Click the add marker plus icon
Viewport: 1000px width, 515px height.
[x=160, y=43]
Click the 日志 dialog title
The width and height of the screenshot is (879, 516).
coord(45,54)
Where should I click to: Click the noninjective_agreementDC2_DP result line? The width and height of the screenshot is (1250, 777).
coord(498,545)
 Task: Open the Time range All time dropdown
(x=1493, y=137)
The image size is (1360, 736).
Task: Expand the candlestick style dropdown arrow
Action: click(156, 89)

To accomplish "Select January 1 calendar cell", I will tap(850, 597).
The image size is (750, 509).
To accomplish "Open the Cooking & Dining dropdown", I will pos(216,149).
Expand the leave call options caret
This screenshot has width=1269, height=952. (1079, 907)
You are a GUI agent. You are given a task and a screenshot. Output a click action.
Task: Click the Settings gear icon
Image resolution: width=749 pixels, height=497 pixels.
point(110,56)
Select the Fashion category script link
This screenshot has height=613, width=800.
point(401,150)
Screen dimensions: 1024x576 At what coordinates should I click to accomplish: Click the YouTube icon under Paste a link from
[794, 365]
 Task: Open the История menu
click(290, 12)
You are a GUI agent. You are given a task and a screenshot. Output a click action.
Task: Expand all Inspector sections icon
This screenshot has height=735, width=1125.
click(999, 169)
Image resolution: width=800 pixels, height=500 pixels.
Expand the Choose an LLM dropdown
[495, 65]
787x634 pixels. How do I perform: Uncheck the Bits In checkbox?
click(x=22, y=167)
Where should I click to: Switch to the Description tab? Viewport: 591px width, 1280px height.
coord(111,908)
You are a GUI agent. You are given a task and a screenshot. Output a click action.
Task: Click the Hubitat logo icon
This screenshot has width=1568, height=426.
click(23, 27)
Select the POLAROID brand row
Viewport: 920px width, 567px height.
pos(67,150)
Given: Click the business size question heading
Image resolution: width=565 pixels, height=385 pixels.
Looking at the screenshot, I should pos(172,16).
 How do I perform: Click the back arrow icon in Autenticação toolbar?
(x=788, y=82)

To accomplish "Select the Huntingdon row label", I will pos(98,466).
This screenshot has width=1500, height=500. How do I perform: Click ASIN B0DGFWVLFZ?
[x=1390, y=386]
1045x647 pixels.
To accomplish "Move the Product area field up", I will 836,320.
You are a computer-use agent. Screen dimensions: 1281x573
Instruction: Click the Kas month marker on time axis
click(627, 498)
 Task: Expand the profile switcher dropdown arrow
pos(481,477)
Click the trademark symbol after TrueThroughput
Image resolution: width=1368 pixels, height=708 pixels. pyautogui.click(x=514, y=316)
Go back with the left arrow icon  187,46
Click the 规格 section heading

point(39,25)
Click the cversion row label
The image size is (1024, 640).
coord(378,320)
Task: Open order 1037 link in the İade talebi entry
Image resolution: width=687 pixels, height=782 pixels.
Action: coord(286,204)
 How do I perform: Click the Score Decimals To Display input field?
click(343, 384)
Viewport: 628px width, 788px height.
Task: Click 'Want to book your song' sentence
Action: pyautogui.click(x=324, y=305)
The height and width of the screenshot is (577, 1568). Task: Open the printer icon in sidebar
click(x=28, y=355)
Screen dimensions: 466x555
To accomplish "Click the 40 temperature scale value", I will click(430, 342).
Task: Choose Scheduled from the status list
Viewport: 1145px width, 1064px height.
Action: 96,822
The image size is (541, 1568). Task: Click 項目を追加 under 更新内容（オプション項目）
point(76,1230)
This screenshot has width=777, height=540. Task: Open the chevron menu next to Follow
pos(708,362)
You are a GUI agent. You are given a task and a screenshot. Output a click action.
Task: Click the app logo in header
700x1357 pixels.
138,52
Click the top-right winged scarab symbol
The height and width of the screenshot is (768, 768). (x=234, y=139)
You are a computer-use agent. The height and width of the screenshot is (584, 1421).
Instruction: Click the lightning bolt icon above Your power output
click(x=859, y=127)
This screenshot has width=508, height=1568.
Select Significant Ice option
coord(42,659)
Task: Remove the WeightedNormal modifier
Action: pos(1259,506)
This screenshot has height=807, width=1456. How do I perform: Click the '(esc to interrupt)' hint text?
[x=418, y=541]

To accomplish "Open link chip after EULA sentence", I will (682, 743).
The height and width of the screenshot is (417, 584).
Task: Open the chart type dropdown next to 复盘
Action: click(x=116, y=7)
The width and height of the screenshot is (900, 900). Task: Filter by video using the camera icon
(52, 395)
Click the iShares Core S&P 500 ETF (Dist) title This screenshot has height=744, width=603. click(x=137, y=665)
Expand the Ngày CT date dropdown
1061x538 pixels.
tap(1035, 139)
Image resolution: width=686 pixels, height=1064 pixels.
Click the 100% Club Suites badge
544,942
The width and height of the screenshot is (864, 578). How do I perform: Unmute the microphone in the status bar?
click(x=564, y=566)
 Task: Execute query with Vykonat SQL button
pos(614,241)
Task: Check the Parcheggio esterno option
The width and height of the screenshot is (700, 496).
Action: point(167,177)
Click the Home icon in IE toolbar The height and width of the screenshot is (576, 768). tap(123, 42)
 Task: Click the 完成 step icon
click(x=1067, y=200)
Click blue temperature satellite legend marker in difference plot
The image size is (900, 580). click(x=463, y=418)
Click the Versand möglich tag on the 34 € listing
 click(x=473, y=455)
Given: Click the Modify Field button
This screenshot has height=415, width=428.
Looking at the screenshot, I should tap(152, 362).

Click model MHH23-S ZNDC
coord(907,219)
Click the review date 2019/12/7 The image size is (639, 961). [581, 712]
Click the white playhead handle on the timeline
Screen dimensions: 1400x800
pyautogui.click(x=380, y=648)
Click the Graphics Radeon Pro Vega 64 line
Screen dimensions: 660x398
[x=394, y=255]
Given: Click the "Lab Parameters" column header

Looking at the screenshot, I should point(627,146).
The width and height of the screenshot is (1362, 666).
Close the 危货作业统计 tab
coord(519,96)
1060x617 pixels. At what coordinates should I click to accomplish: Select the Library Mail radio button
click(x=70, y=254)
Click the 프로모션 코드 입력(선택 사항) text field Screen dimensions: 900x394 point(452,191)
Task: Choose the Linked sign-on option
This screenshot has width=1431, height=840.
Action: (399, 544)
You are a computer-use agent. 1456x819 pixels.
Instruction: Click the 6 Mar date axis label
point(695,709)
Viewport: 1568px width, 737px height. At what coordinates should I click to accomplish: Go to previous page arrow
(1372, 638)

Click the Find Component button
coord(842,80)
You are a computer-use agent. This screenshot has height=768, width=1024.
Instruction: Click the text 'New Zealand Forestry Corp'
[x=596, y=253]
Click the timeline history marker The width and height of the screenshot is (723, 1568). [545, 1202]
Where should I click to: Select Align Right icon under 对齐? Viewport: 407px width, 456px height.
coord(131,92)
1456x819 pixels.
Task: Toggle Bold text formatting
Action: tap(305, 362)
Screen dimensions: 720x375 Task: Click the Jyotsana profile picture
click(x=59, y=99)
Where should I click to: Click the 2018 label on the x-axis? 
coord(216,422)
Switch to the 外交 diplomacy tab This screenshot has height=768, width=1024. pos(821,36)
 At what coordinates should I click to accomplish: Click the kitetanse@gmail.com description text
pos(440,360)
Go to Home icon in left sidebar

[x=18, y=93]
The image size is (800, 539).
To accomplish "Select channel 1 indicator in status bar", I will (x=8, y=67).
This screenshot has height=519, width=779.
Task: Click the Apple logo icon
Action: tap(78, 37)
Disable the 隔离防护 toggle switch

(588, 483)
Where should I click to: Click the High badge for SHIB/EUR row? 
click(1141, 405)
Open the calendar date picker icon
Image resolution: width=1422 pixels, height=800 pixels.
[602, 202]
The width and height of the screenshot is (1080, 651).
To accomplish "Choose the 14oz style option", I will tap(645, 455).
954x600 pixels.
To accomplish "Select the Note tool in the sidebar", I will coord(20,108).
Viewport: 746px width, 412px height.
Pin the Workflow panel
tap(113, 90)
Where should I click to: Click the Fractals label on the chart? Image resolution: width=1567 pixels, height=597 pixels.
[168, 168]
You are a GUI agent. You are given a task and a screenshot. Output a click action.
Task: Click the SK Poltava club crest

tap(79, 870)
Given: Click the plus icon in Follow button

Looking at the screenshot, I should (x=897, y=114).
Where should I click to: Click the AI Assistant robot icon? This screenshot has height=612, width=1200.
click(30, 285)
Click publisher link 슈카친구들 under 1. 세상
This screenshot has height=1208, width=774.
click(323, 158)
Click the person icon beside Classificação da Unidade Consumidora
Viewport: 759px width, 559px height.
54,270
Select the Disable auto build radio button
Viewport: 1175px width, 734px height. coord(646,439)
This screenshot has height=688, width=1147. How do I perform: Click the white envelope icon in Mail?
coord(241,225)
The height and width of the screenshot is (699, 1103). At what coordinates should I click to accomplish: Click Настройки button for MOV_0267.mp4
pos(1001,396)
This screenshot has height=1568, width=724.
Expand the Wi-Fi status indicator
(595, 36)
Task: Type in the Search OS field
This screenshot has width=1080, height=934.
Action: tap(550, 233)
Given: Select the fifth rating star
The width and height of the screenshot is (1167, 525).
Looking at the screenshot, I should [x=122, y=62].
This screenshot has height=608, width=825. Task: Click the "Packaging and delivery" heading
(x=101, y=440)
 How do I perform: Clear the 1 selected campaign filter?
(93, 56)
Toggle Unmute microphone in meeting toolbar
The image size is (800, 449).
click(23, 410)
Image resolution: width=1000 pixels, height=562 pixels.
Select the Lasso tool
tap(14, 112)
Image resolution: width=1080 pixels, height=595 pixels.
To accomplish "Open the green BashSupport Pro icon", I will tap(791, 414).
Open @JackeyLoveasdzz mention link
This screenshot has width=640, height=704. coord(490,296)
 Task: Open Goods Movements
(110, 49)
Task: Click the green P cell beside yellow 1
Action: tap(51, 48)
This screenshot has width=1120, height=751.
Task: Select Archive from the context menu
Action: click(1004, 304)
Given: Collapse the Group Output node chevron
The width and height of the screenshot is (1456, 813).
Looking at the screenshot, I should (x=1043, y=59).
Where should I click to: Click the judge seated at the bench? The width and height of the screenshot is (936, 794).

_EXERCISE DIRECTIONS_
Which lines above include the word "title"? Pick them out and copy them.

_SOLUTION_
Click the 日志 dialog title
Click the iShares Core S&P 500 ETF (Dist) title This screenshot has height=744, width=603. click(x=137, y=665)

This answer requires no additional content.